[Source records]
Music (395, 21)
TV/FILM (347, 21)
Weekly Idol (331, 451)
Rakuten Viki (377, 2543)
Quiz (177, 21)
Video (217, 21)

### [Task to carry out]
This exercise requires an exact copy of all the records.

### [Output of the task]
Music (395, 21)
TV/FILM (347, 21)
Weekly Idol (331, 451)
Rakuten Viki (377, 2543)
Quiz (177, 21)
Video (217, 21)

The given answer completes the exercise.